He who
thinks great thoughts often makes great errors.
~ Heidegger
Reading and
accepting even the most malicious forms of writing hold a high value in liberal
democracies. A progressive society gains from provocative ideas that its
members are exposed to in multiple ways. John Stuart Mill, one of the most influential
thinkers and philosophers in the nineteenth century best articulated these
liberal values in his celebrated work On
Liberty (1859), in which he discussed the relationship between liberty and
authority, and asserts that being open to ideas that are disturbing and
challenging can be constructive.
But how should
we read and decipher writers and philosophers whose work has often been associated
with totalitarianism?
For many
critics, philosophies of Jean-Jacques Rousseau as well as Karl Marx carried
destructive influence, and were dangerous and proto-totalitarian. Nietzsche
disliked social and moral conventions as he argues they smother individuals. A
recluse and an iconoclast, he ‘philosophised with a hammer’, in his own words,
and was justly or unjustly accused of being fascist or racist (this remains a controversial issue).

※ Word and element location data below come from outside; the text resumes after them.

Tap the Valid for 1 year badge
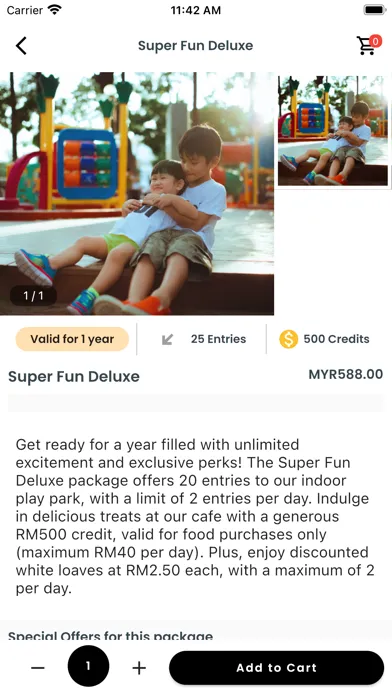392x696 pixels. 72,339
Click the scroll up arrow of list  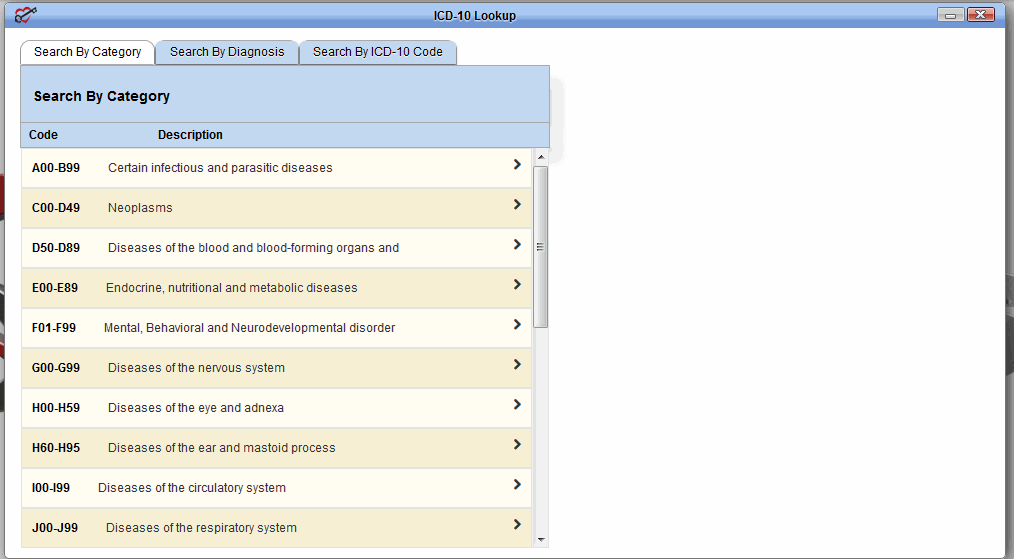(541, 157)
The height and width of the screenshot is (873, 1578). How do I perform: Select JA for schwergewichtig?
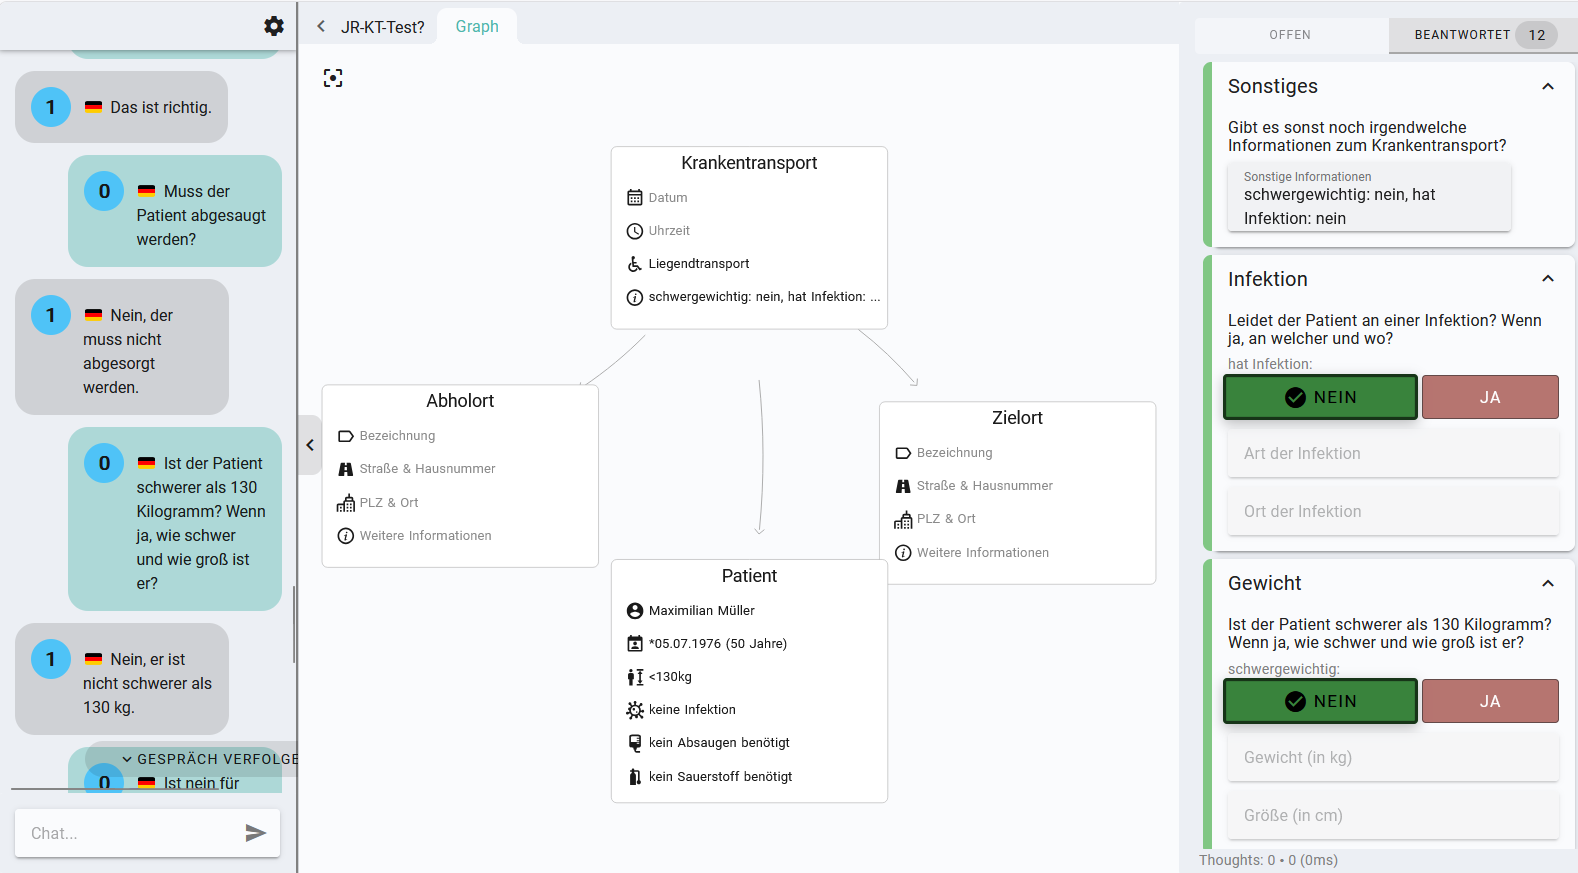tap(1490, 701)
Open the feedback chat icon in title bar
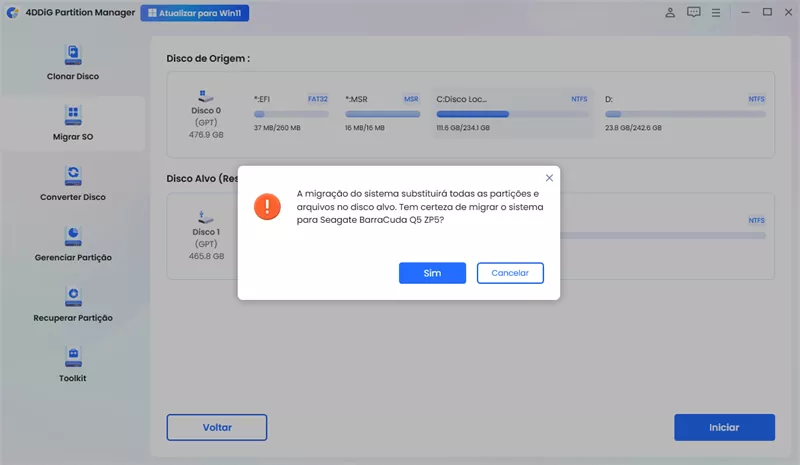800x465 pixels. pos(694,13)
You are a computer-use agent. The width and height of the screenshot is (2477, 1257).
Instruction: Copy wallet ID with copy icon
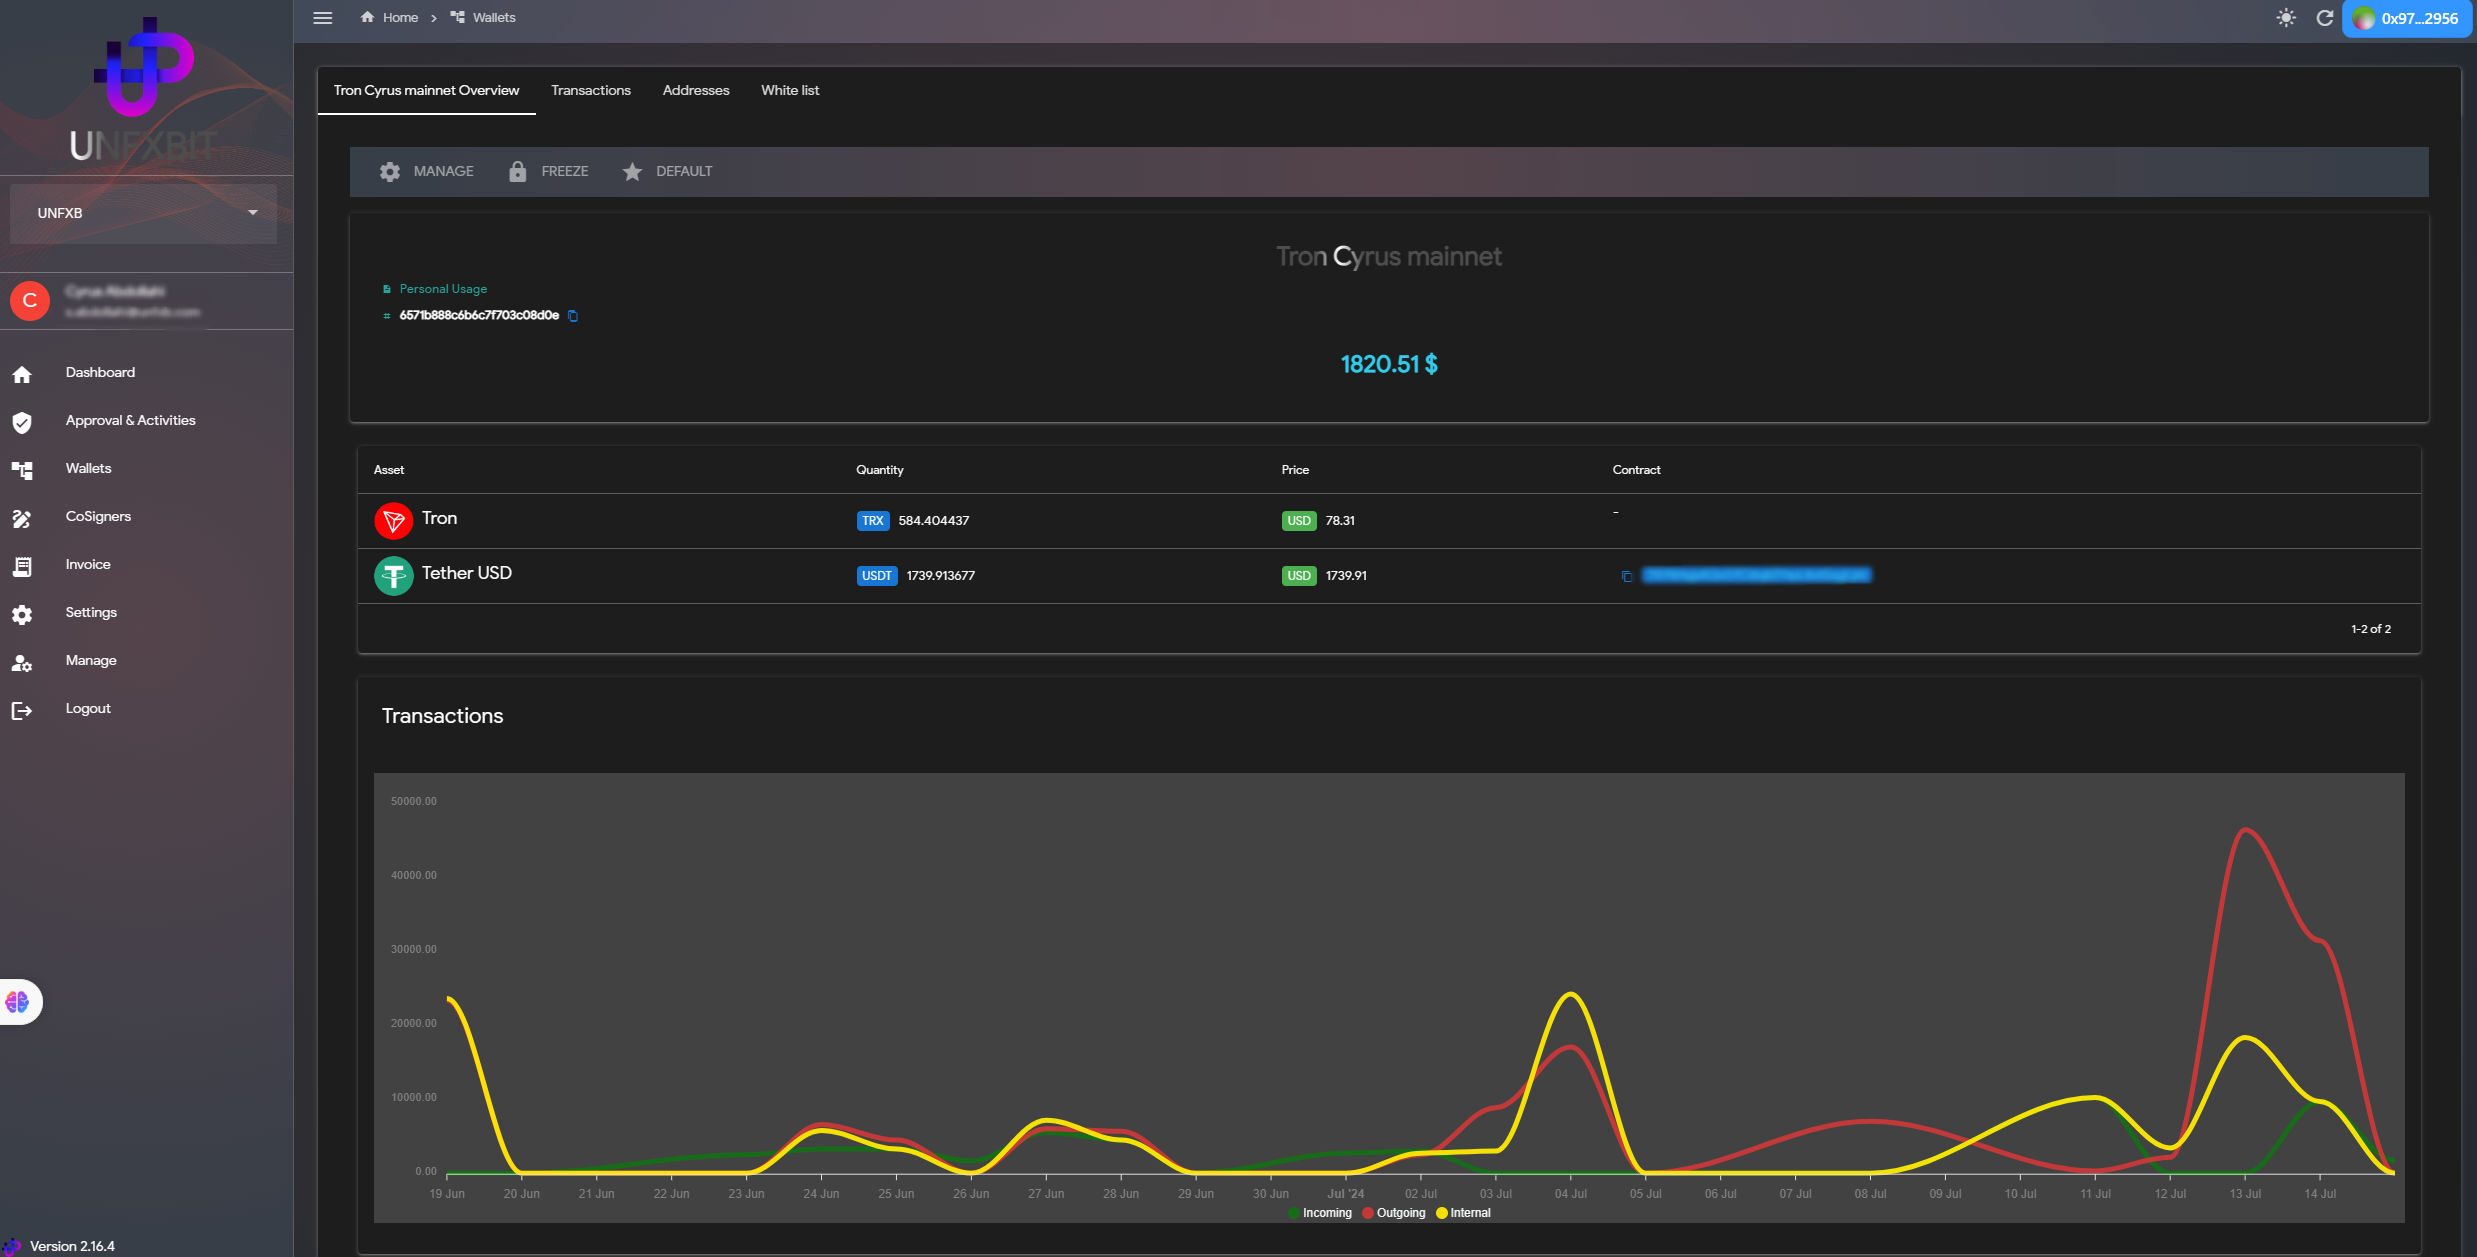click(x=573, y=316)
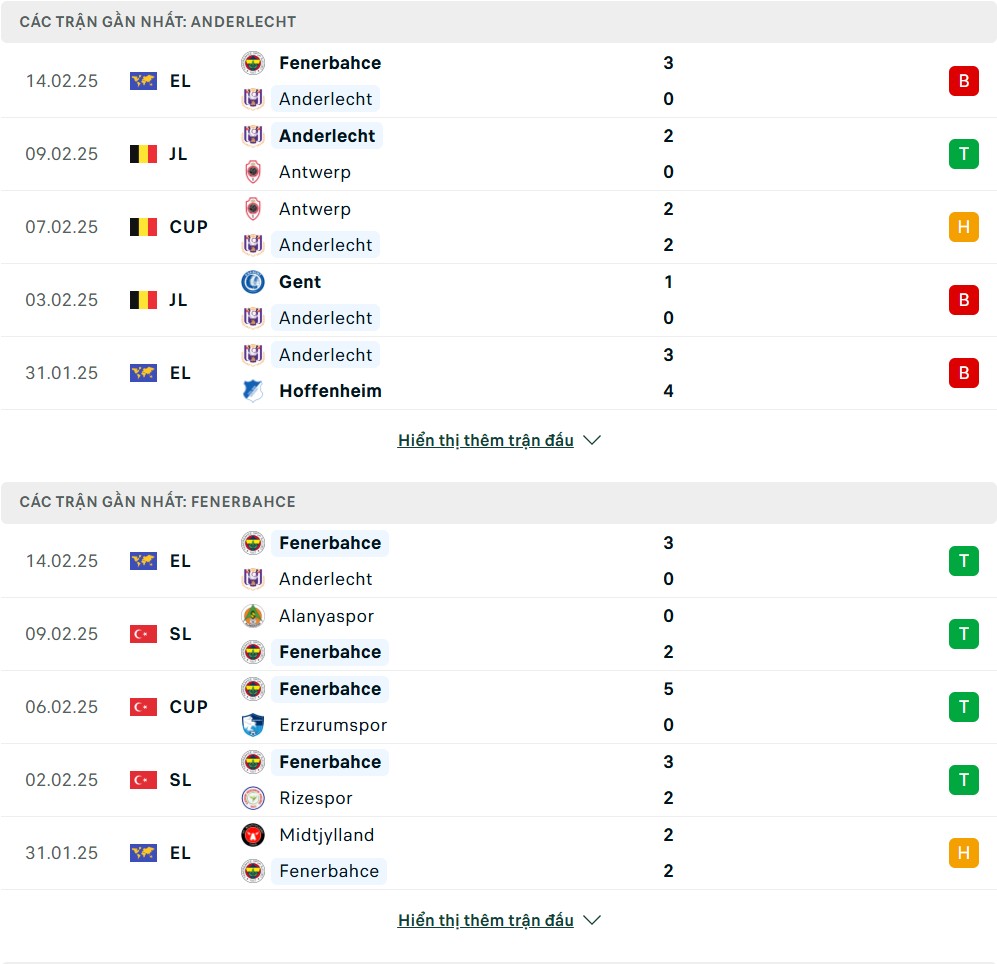Screen dimensions: 997x964
Task: Select the Anderlecht recent matches header
Action: (158, 22)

In philosophers’ circles of the twentieth century, he was a black sheep,
regarded as Nazism’s official philosopher. Heidegger, one of the greatest philosophers
known for his immense contribution to existentialism and phenomenology, was actually a member of Nazi party.
Anti-democratic
thinkers have inspired American and European conservative and radical elites
since French Revolution, but they also share with us indispensable truths about
the society we live in that can propel us to think in a deeper manner about our
own adamantly held beliefs and viewpoints.
Rousseau expounded
on how the thoughtless pursuit of self-interest can lead to a deep sense of
inauthenticity. Marx’s thoughts about capitalism - how it is a radical mode of
production, and has ability to turn upside down traditional societies and their
values - was a dazzling insight. Nietzsche’s genealogical insight into the
history of moral truths was ground-breaking. Heidegger’s works and writings
remain notoriously difficult, but they incite gaping reflection on various
rationalistic dogmas that are ubiquitous today (he criticised Western
philosophy, and even spoke of nihilistic values of modern technological culture).
We have not so much to fear from these philosophers than we do from those determined to construe them in a malevolent manner. We should not moralise about dangerous writers and philosophers, and straightaway condemn those who seek something of value in their work. Exposing ourselves to different ideas and philosophies - ‘the marketplace of ideas’, as Mill says - helps us cultivate a better understand of our society and the world as a whole.